◆ **Text passage**
1_Piazza dell'Unità d'Italia _ _ _ Third Itinerary
Obelisk in Piazza 
della Unità and Santa 
Maria Novella’s apse
Tabernacle with a Madonna 
by Andrea della Robbia
The entrance to the neighborhood of San Lorenzo
from the Central Train Station is perhaps the most popular and, for
this reason, the most fascinating. Rich in history and little signs of
everyday life of times gone by, the entrance is located in Piazza
dell'Unita' d'Italia, as soon as you turn your back on the Station and
the Dominican Basilica of Santa Maria Novella. This was once a spiazzo
or a piece of uncultivated land, that the Florentine Council of the
Republic assigned to the Dominican Pietro da Verona on December 20,
1244 to accommodate the Florentines that flocked to hear his popular
sermons. The last great crowd met here in 1279 when the piazza hosted
one of the first, vain, attempts to arrive at a Guelph-Ghibelline
peace. Right after this negotiation the new Dominican basilica (right
behind us) with its great piazza in front of the church replaced this
area. It was transformed into a commercial area named "Piazza Vecchia
di Santa Maria Novella". Various markets were held here, first
vegetables, and then straw, hay and finally coal was sold here.
This piazza has remained the same for centuries, dominated by the
beautiful Palazzo Cerretani (restored in 1937, when Michelucci's new
station was being built, today it is the Railway's headquarters). You
can also see a fabulous Renaissance tabernacle depicting a proud
Madonnna and Child by Andrea della Robbia
(on the corner of Sant'Antonino). You cannot avoid the horrible obelisk
in the center of the piazza, erected in 1882. Despite its esthetic
aspect, the ceremony in which the obelisque was raised was when the
piazza got its new name, Piazza all'Unita' Italiana.

◆ **Given instruction**
Copy out the Piazza dell'Unità d'Italia passage above in full, word for word.

◆ **Given data**
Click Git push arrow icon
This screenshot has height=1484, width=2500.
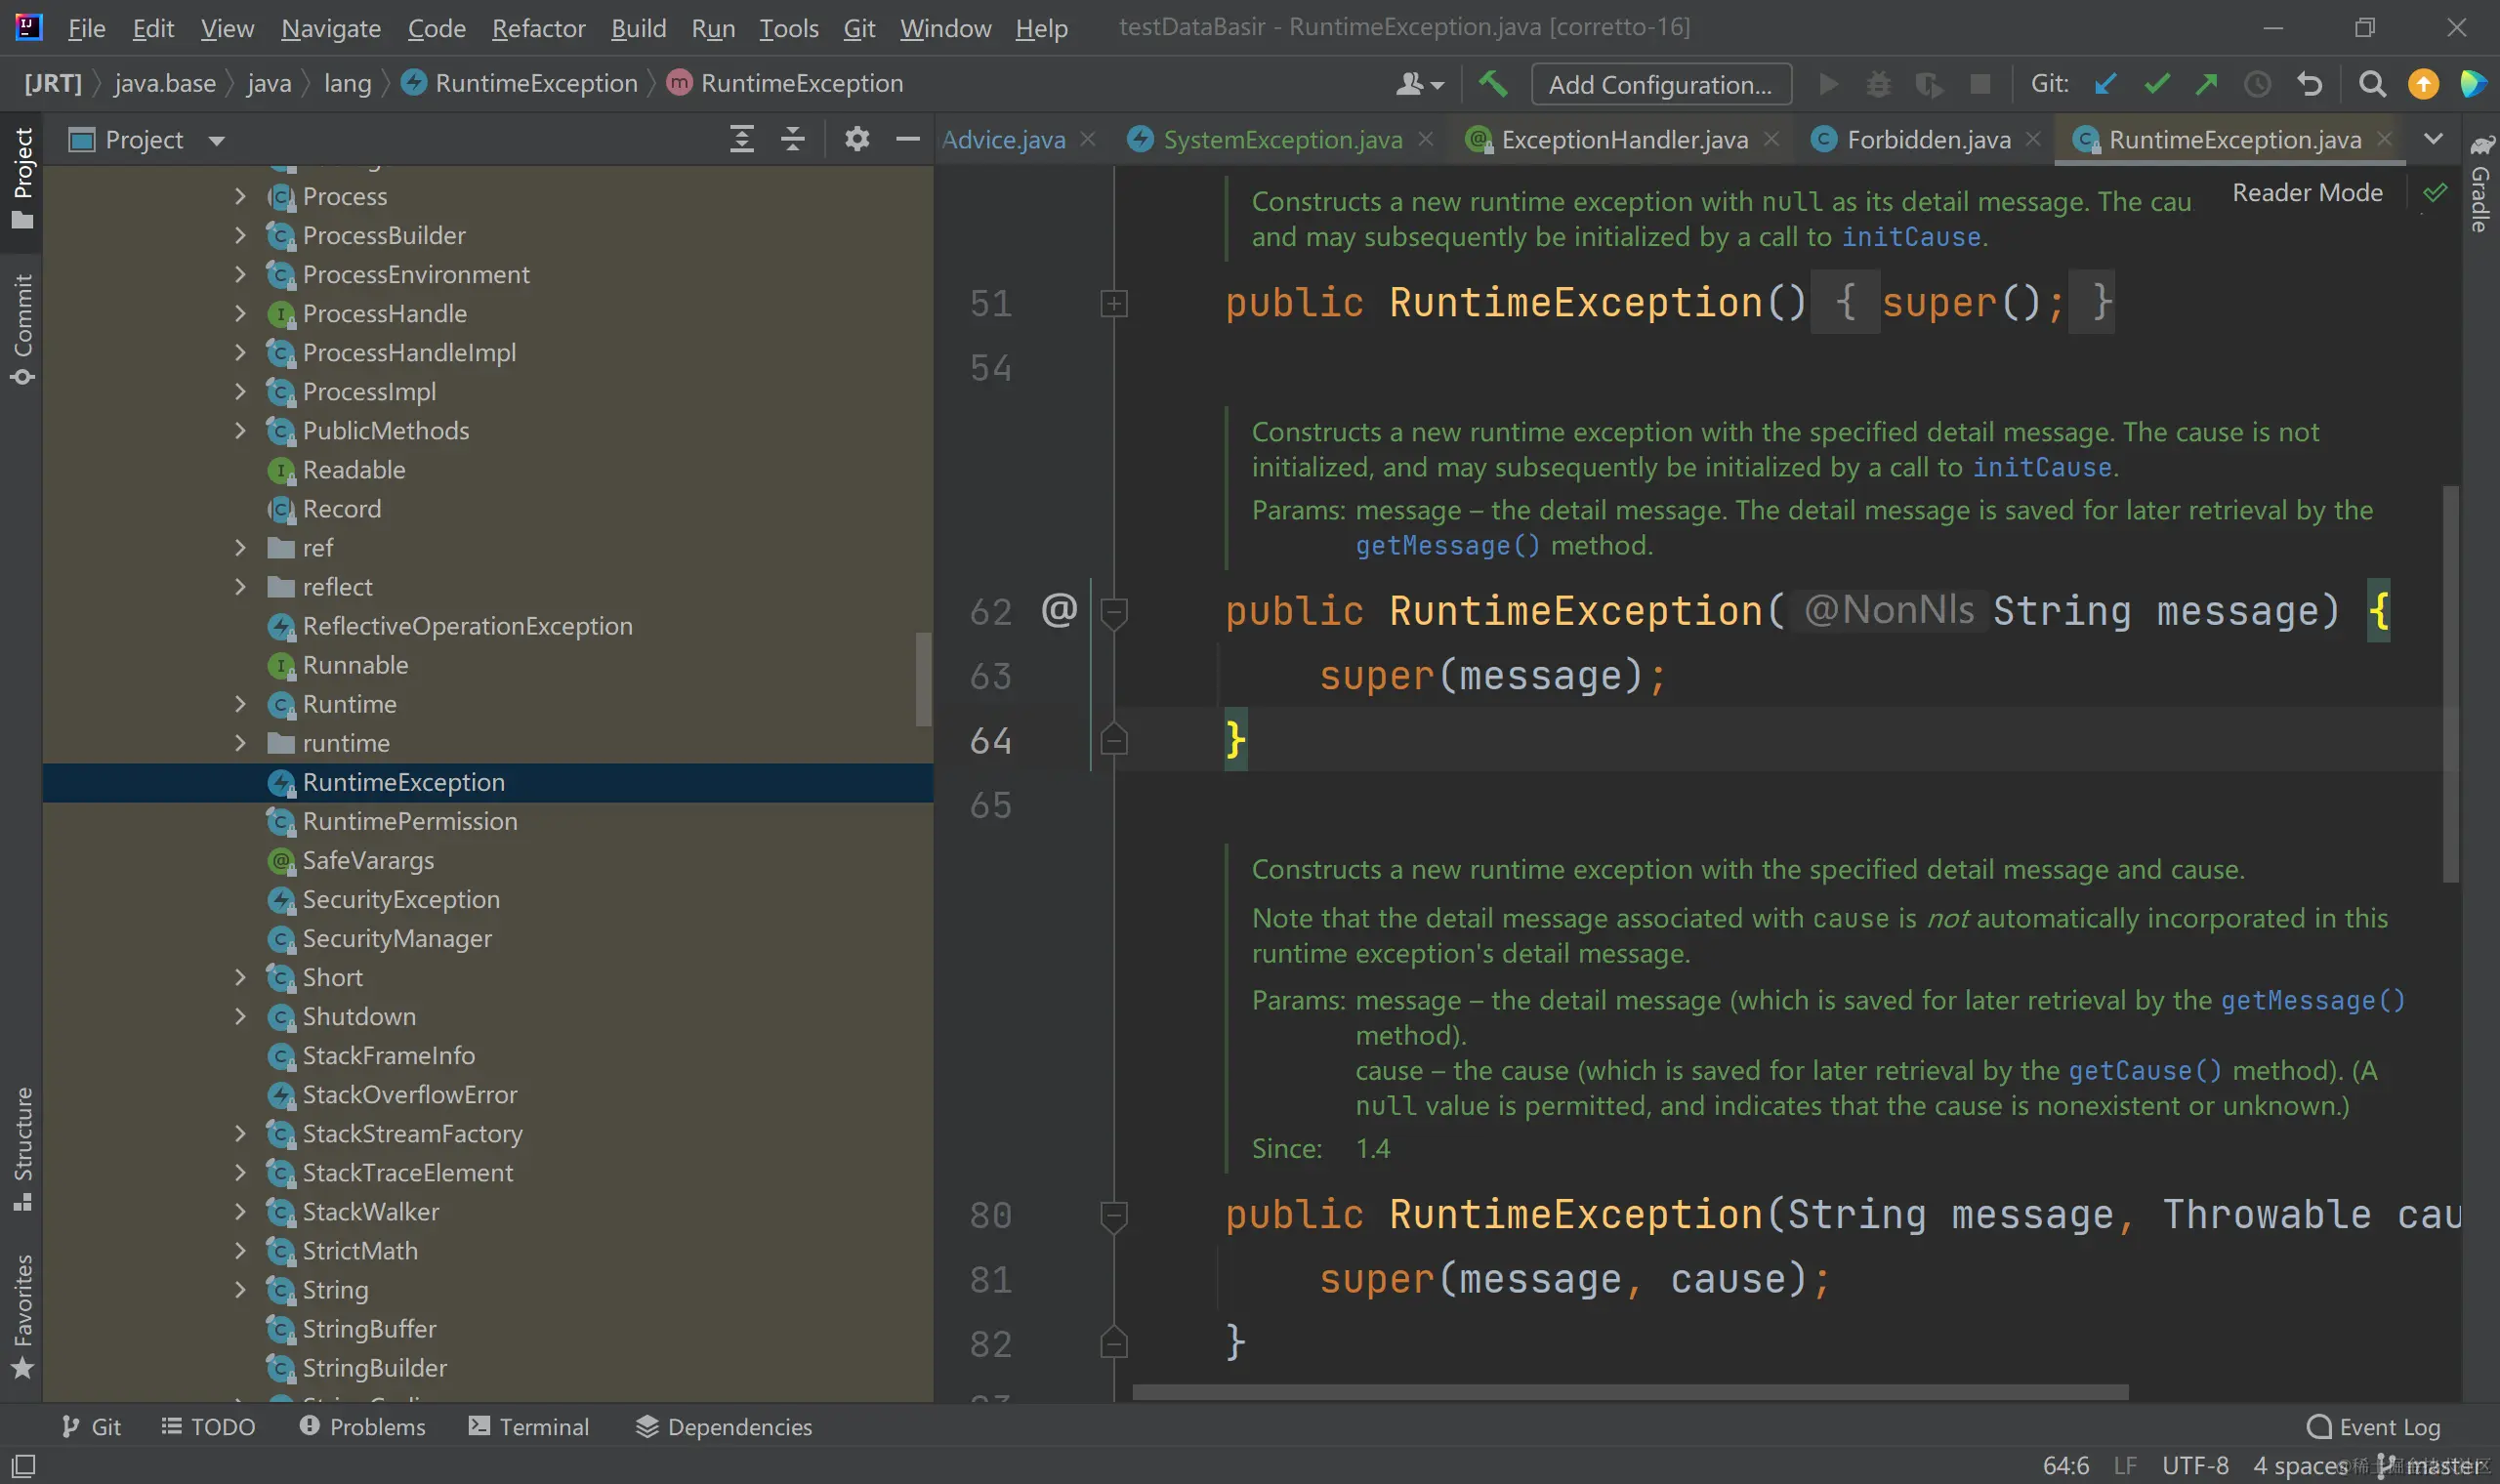tap(2206, 84)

◆ **Response to this task**
1_Piazza dell'Unità d'Italia _ _ _ Third Itinerary
Obelisk in Piazza 
della Unità and Santa 
Maria Novella’s apse
Tabernacle with a Madonna 
by Andrea della Robbia
The entrance to the neighborhood of San Lorenzo
from the Central Train Station is perhaps the most popular and, for
this reason, the most fascinating. Rich in history and little signs of
everyday life of times gone by, the entrance is located in Piazza
dell'Unita' d'Italia, as soon as you turn your back on the Station and
the Dominican Basilica of Santa Maria Novella. This was once a spiazzo
or a piece of uncultivated land, that the Florentine Council of the
Republic assigned to the Dominican Pietro da Verona on December 20,
1244 to accommodate the Florentines that flocked to hear his popular
sermons. The last great crowd met here in 1279 when the piazza hosted
one of the first, vain, attempts to arrive at a Guelph-Ghibelline
peace. Right after this negotiation the new Dominican basilica (right
behind us) with its great piazza in front of the church replaced this
area. It was transformed into a commercial area named "Piazza Vecchia
di Santa Maria Novella". Various markets were held here, first
vegetables, and then straw, hay and finally coal was sold here.
This piazza has remained the same for centuries, dominated by the
beautiful Palazzo Cerretani (restored in 1937, when Michelucci's new
station was being built, today it is the Railway's headquarters). You
can also see a fabulous Renaissance tabernacle depicting a proud
Madonnna and Child by Andrea della Robbia
(on the corner of Sant'Antonino). You cannot avoid the horrible obelisk
in the center of the piazza, erected in 1882. Despite its esthetic
aspect, the ceremony in which the obelisque was raised was when the
piazza got its new name, Piazza all'Unita' Italiana.